Johnstone v HIH Limited [2004] FCA 190 cited

Philip Morris (Australia) Ltd v Nixon (2000) 170 ALR 487 referred to

BRIAN ALEXANDER JOHNSTONE v HIH INSURANCE LIMITED
(ACN 008 636 575) (IN LIQUIDATION) AND ORS
N317 of 2002

TAMBERLIN J
SYDNEY
2 NOVEMBER 2004

IN THE FEDERAL COURT OF AUSTRALIA

NEW SOUTH WALES DISTRICT REGISTRY

N317 OF 2002

BETWEEN:

BRIAN ALEXANDER JOHNSTONE
APPLICANT

AND:

HIH INSURANCE LIMITED (ACN 008 636 575)
(IN LIQUIDATION)
FIRST RESPONDENT
GEOFFREY ARTHUR COHEN
SECOND RESPONDENT
JUSTIN HERBERT GARDENER
THIRD RESPONDENT
CHARLES PERCY ABBOTT
FOURTH RESPONDENT
ROBERT REGINALD STITT
FIFTH RESPONDENT
RODNEY STEPHEN ADLER
SIXTH RESPONDENT
RAYMOND REGINALD WILLIAMS
SEVENTH RESPONDENT
TERENCE KEVIN CASSIDY
EIGHTH RESPONDENT
DOMINIC FODERA
NINTH RESPONDENT
ARTHUR ANDERSEN
TENTH RESPONDENT
HANNOVER RUCKVERSICHERUNGS-AKTIENGESELLSCHAFT
ELEVENTH RESPONDENT
HANNOVER REINSURANCE (IRELAND) LIMITED
TWELFTH RESPONDENT
E & S REINSURANCE (IRELAND) LIMITED
THIRTEENTH RESPONDENT
SWISS RE AUSTRALIA LIMITED (ACN 004 360 909)
FOURTEENTH RESPONDENT

JUDGE:

TAMBERLIN J

DATE OF ORDER:

2 NOVEMBER 2004

WHERE MADE:

SYDNEY

THE COURT ORDERS THAT:

1.The Second Amended Application and the Third Amended Statement of Claim be struck out.  

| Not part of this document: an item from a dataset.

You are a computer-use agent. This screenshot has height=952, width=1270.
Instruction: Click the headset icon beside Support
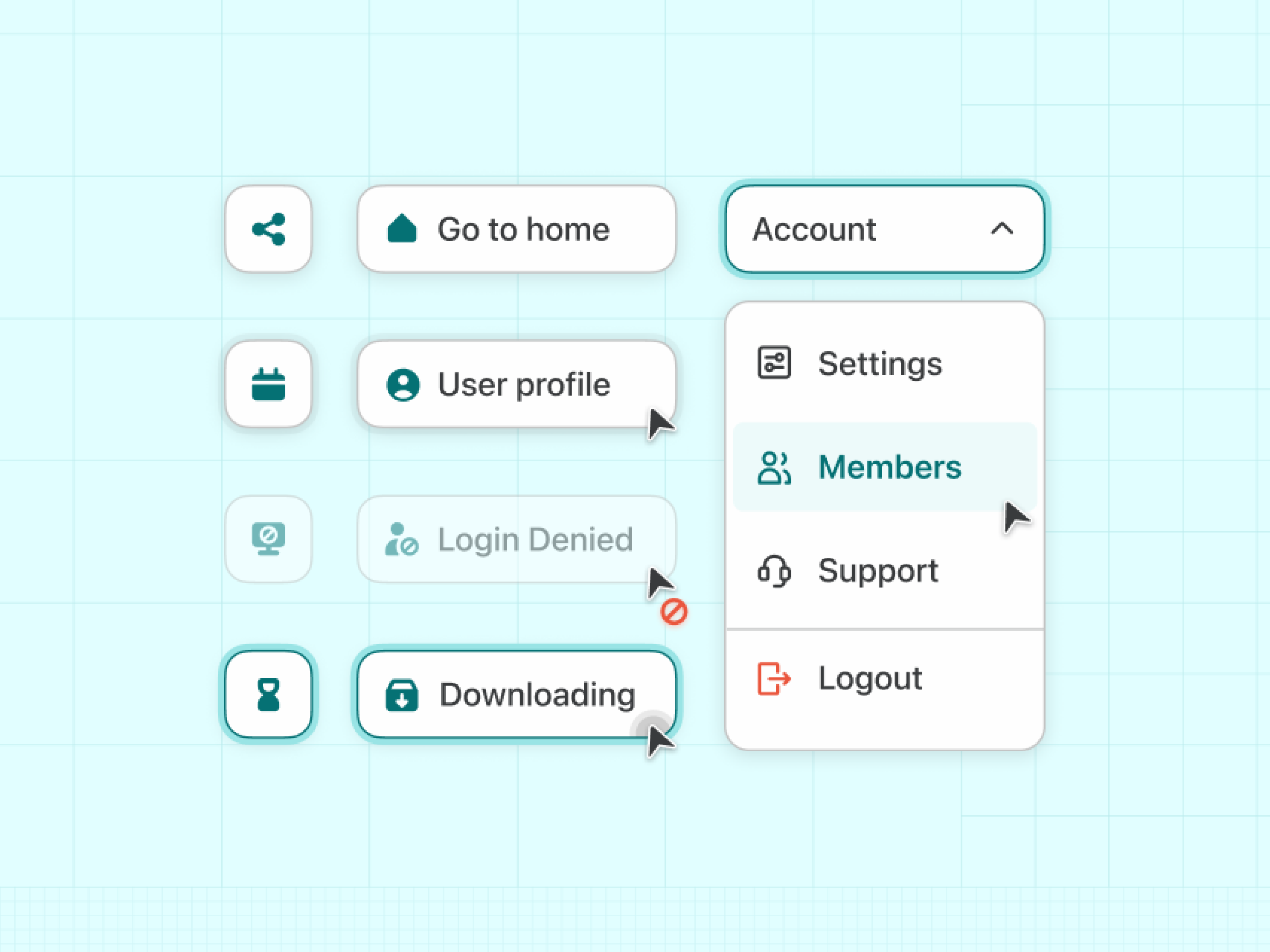point(775,571)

2.The applicant be granted leave to re-plead.

3.        The applicant pay the respondents’ costs in respect of the applications.

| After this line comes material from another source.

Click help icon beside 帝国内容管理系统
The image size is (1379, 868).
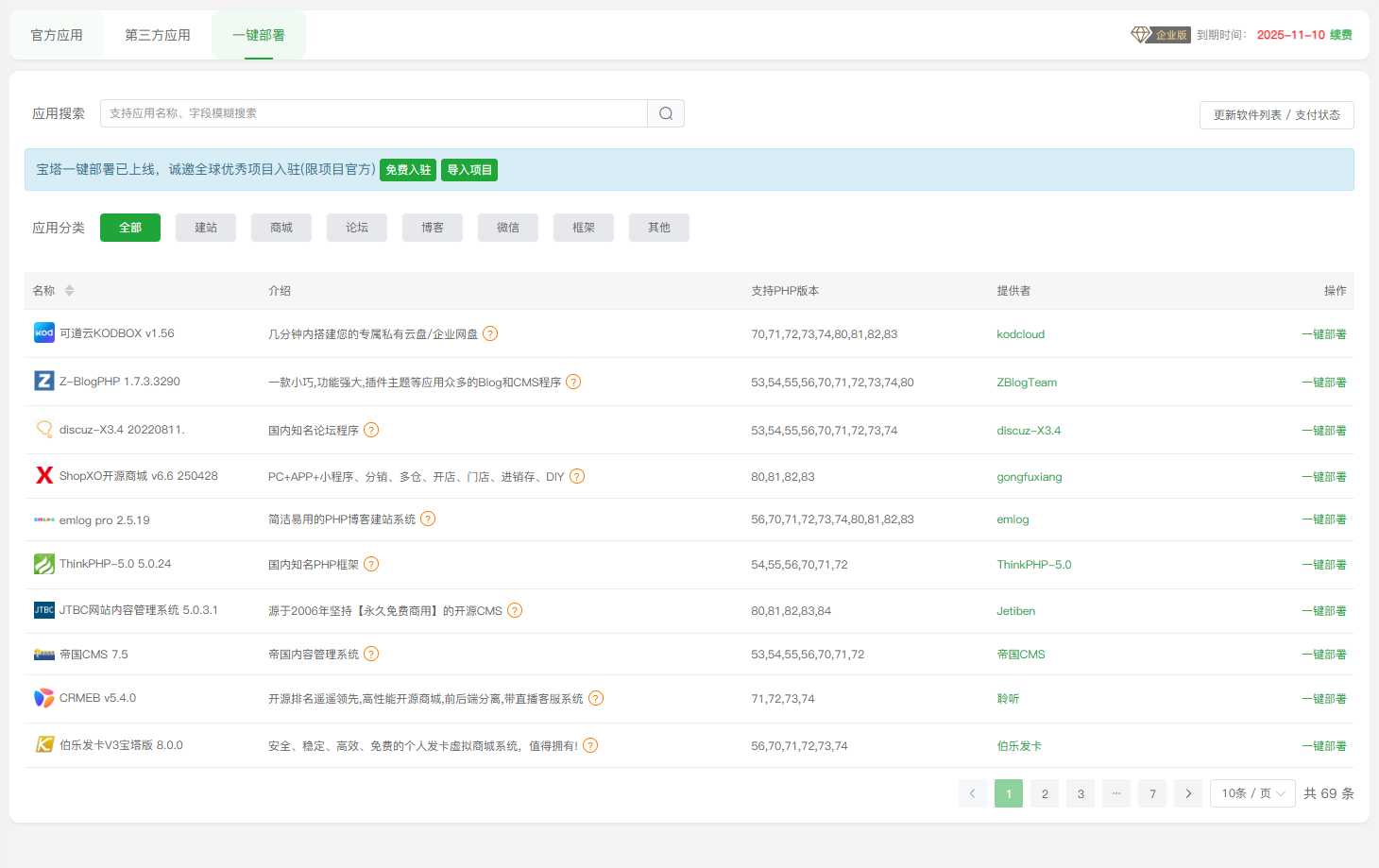pyautogui.click(x=371, y=654)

4.Leave be granted on a party-party basis to the respondents to tax and collect those costs forthwith.

Note:Settlement and entry of orders is dealt with in Order 36 of the Federal Court Rules.


IN THE FEDERAL COURT OF AUSTRALIA

NEW SOUTH WALES DISTRICT REGISTRY

N317 OF 2002

BETWEEN:

BRIAN ALEXANDER JOHNSTONE
APPLICANT

AND:

HIH INSURANCE LIMITED (ACN 008 636 575)
(IN LIQUIDATION)
FIRST RESPONDENT
GEOFFREY ARTHUR COHEN
SECOND RESPONDENT
JUSTIN HERBERT GARDENER
THIRD RESPONDENT
CHARLES PERCY ABBOTT
FOURTH RESPONDENT
ROBERT REGINALD STITT
FIFTH RESPONDENT
RODNEY STEPHEN ADLER
SIXTH RESPONDENT
RAYMOND REGINALD WILLIAMS
SEVENTH RESPONDENT
TERENCE KEVIN CASSIDY
EIGHTH RESPONDENT
DOMINIC FODERA
NINTH RESPONDENT
ARTHUR ANDERSEN
TENTH RESPONDENT
HANNOVER RUCKVERSICHERUNGS-AKTIENGESELLSCHAFT
ELEVENTH RESPONDENT
HANNOVER REINSURANCE (IRELAND) LIMITED
TWELFTH RESPONDENT
E & S REINSURANCE (IRELAND) LIMITED
THIRTEENTH RESPONDENT
SWISS RE AUSTRALIA LIMITED (ACN 004 360 909)
FOURTEENTH RESPONDENT

JUDGE:

TAMBERLIN J

DATE:

2 NOVEMBER 2004

PLACE:

SYDNEY

REASONS FOR JUDGMENT

  1. These reasons concern applications brought by the seventh respondent (“Mr Williams”), the tenth respondent (“Arthur Andersen”) and the eleventh, twelfth and thirteenth respondents (collectively “the Reinsurers”) to strike out the Second Amended Application (“Application”) and the Third Amended Statement of Claim (“Statement of Claim”) filed by the applicant (“Mr Johnstone”) on 7 May 2004 in this group proceeding.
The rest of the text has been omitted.